Preface The Rise of Web Security
The development of Web attack technology can also be divided into several stages. In Web 1.0the era, people pay more attention to
the security issues of server-side dynamic scripts, such as uploading an executable script (commonly known as webshell) to the server to obtain permissions
. SQLInjection appeared later , and SQLthe emergence of injection is Weba milestone in the history of security. SQLInjection vulnerabilities are still Weban important part of the security field. Followed by another milestone security issue - XSS(Cross-site scripting attack). With Web 2.0the rise of , attacks such as XSS, CSRFand , have become more powerful. WebThe idea of attack has also shifted from the server side to the client side, to the browser and the user.
WebWith the development of technology today, a rich and colorful Internet has been built. The vigorous development of Internet business has also spawned
many emerging scripting languages, such as Python, Ruby, , NodeJSetc. Agile development has become the main theme of the Internet. The rise of mobile phone technology and mobile Internet has also brought HTML 5new opportunities and challenges. At the same time, Websecurity technology will also keep pace with the development of the Internet and constantly evolve new changes.
Cross-site scripting attacks ( XSS) are the number one enemy in client-side scripting security. OWASP TOP 10Threats have repeatedly listed XSS
at the top of the list, and this article will focus on XSSthe offensive and defensive issues
Preliminary explorationXSS
Cross-site scripting attack , the full English name is Cross Site Script, the original abbreviation is , but in order to distinguish it CSSfrom cascading style sheets ( Cascading Style Sheet, ), it is called " " in the security field.CSSXSS
XSSAn attack usually refers to an attack behavior in which a hacker HTMLinjects tampered web pages and inserts malicious scripts to control the user's browser when the user browses the web. When this behavior first appeared, all demonstration cases were cross-domain behaviors, so it was called "cross-site scripting". Today, with Webthe complexity of terminal functions and application, it is not important whether it is cross-site, but XSSthe name has been retained.
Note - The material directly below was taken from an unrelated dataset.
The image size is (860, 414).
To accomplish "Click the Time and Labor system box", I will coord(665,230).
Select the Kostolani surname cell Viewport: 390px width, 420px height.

With Webthe rapid development of development, Webdevelopment has been widely used, from the previous single PCend to the current mobile end ( APP, H5), even including desktop tools, large screens of equipment, etc., so the application scenarios generated are becoming more and more There are many, more and more complex situations, and at the same time, the iterative launch time of most Internet (especially traditional industries) product development versions is very short. In the case of one version a week and one big version in two weeks, the important attribute of security is ignored. Once attacked, the consequences will be disastrous.
XSSAttack Type Classification
XSSAttacks can be divided into three categories: reflective (non-persistent), storage (persistent), and based on DOM XSS;
reflective
The reflective type XSSsimply "reflects" the data entered by the user to the browser. In other words, hackers often need to induce users to "click" a malicious link in order to attack successfully. The reflective type XSSis also called "non-persistent **XSS**" ( **Non-persistent XSS**) .
Usually reflective XSSmalicious code exists URL, through URLthe function of passing parameters, such as website search, jump, etc. Since the user needs to actively open the malicious website URLto take effect, attackers often combine various methods to induce users to click.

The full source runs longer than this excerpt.